**TUJUAN TUGAS**
Teruskan kolom di bawah tentang boleh tidaknya non advokat beracara di Mahkamah Konstitusi, dimulai setelah kalimat terakhir yang ditampilkan.
┌─ KUTIPAN TEKS
Menimbang Ulang Non Advokat di Sidang MK?
Kolom

Menimbang Ulang Non Advokat di Sidang MK?

Apakah seseorang yang bukan advokat boleh beracara di Mahkamah Konstitusi? Tulisan ini akan mencoba mengurai dengan merujuk pada kasus yang terjadi.

Bacaan 2 Menit
Menimbang Ulang Non Advokat di Sidang MK?
Hukumonline

Jopinus Ramli Saragih (Bupati Simalungun, Sumatera Utara) resmi melaporkan Ketua  Tim Investigasi Mafia Perkara Mahkamah Konstitusi (MK), Refly Harun, atas dugaan pencemaran nama baik ke Bareskrim Mabes Polri (14/12). Sebagaimana yang kita ikuti, perkara ini bermula dari tuduhan Refly yang yang menyatakan telah terjadi suap di MK. Salah satunya adalah dugaan suap yang dilakukan oleh JR Saragih kepada salah seorang hakim MK. Namun tim investigasi tidak berhasil membuktikan sangkaannya. Walaupun demikian, kasus ini terus bergulir, dan beberapa nama hakim MK mendapat sorotan.

 

JR. Saragih merupakan ‘mantan klien’ Refly dalam sengketa Pemilihan Kepala  Daerah Kabupaten Simalungun. Kala itu, kemenangan JR Saragih yang ditetapkan oleh Komisi Pemilihan Umum Daerah Simalungun digugat oleh tiga pasangan calon yang kalah ke MK. MK menguatkan penetapan KPUD tersebut.

 

Menarik melihat sisi relasi Refly-JR Saragih dalam peristiwa ini, selain isu ‘judicial corruption’ yang terus menghangat. Seorang advokat senior sempat melemparkan pandangannya kepada penulis, dengan mengaitkannya pada prinsip ‘attorney-client privilege’. Beliau berpendapat, jikalau mantan klien melaporkan Advokatnya, maka sang Advokat tersebut akan lebih mudah ‘dijerat’, karena Klien memiliki informasi rahasia, hasil komunikasi dengan Advokatnya. Kondisi ini membuat Advokat dalam posisi rentan sebab klien tidak terikat oleh kode etik atau peraturan manapun untuk tak menyebarkan informasi tersebut, sementara Advokat dilarang oleh Kode Etik dan Undang-Undang Advokat untuk membocorkan rahasia klien. Pendapat tersebut ada benarnya, walaupun tak sepenuhnya karena memang kodrat Advokat bukan melindungi kejahatan.
└─
┌─ BAHAN TERSEDIA
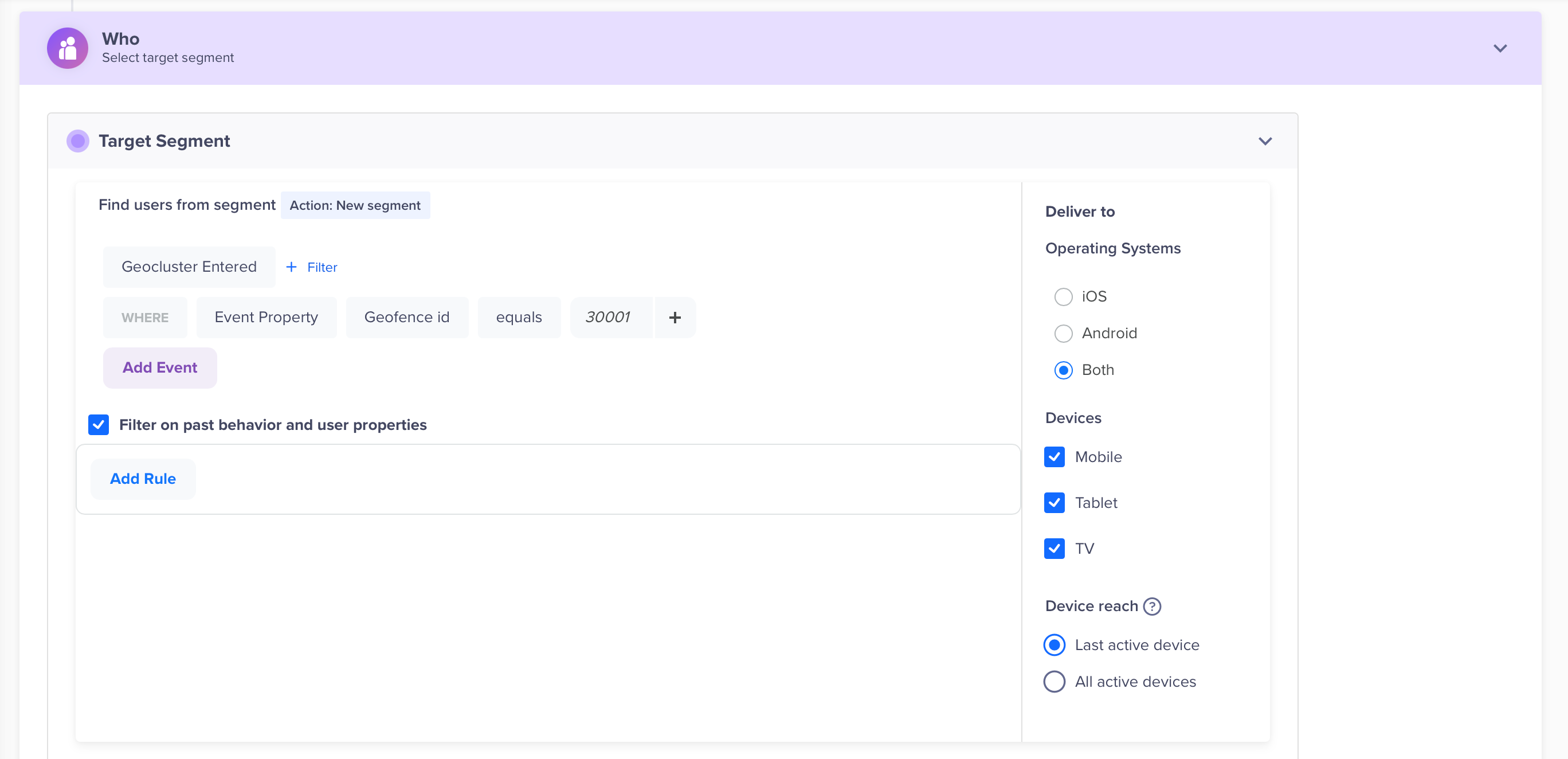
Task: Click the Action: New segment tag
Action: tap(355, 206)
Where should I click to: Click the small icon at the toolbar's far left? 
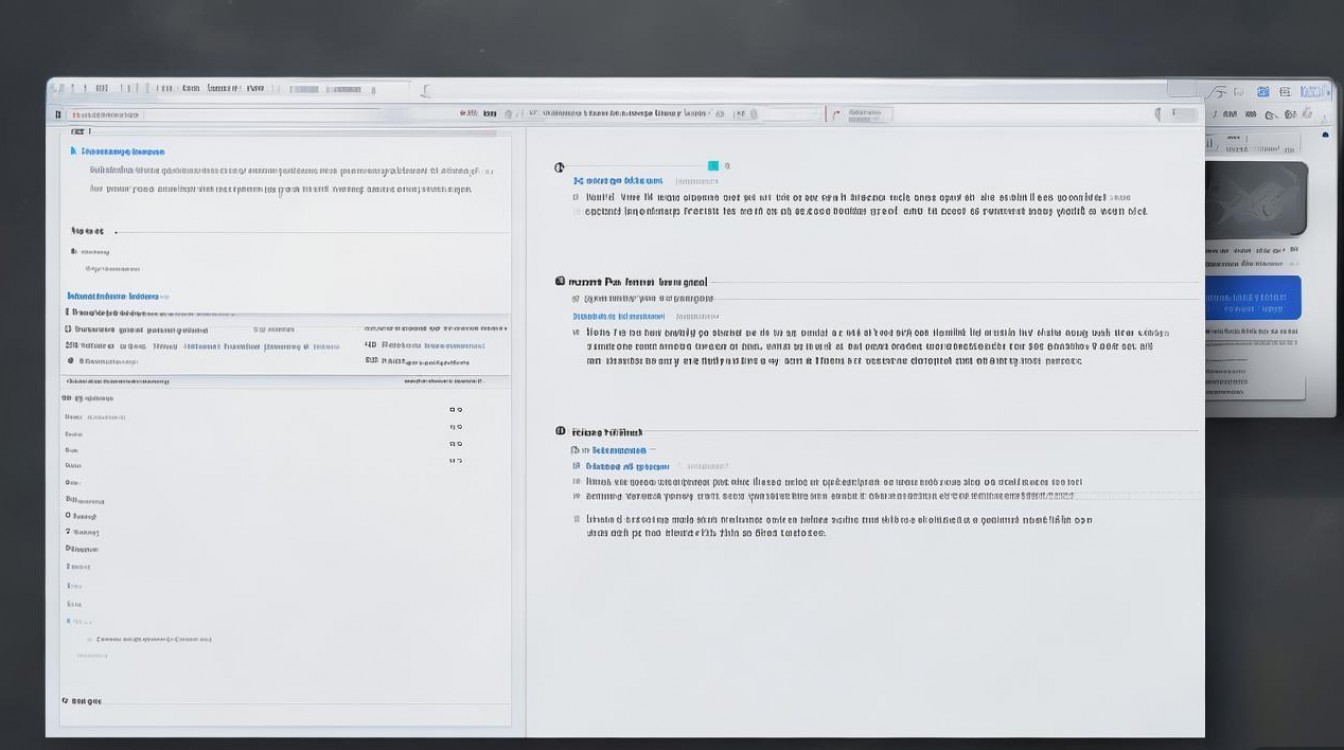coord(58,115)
└─
┌─ BAHAN TERSEDIA
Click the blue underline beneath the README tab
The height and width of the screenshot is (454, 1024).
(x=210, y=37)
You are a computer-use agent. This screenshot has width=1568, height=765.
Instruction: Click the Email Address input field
└─
**HASIL TUGAS**
Sebagaimana kita ketahui, dalam persidangan di MK, untuk mewakili pihak  berperkara, seseorang tak harus berstatus sebagai Advokat. Dalam Peraturan MK No. 06/PMK/2005 tentang Pedoman Beracara dalam Perkara Pengujian Undang-Undang, dinyatakan bahwa orang yang mendampingi pemohon prinsipal tidak harus Advokat. Undang-Undang MK No. 24 Tahun 2003 serta sejumlah peraturan MK menggunakan frasa yang berbeda terkait siapa saja pihak yang diperkenankan berperkara di MK. UU MK dan Peraturan MK No. 06/PMK/2005 menggunakan frasa “pemohon atau kuasanya”. Berbeda dengan Peraturan MK No. 15/PMK/2008 tentang Pedoman Beracara dalam Perselisihan Hasil Pemilukada, yang menggunakan frasa “pemohon, termohon, dan pihak terkait dapat diwakili atau didampingi oleh kuasa hukumnya setelah mendapatkan surat kuasa khusus atau surat keterangan untuk itu (Hukumonline, 19/12). Perbedaan antara Advokat dan Non Advokat dalam proses

beracara hanya pada pakaian yang dikenakan: Yang berstatus Advokat menggunakan  toga, dan yang bukan Advokat cukup dengan pakaian biasa.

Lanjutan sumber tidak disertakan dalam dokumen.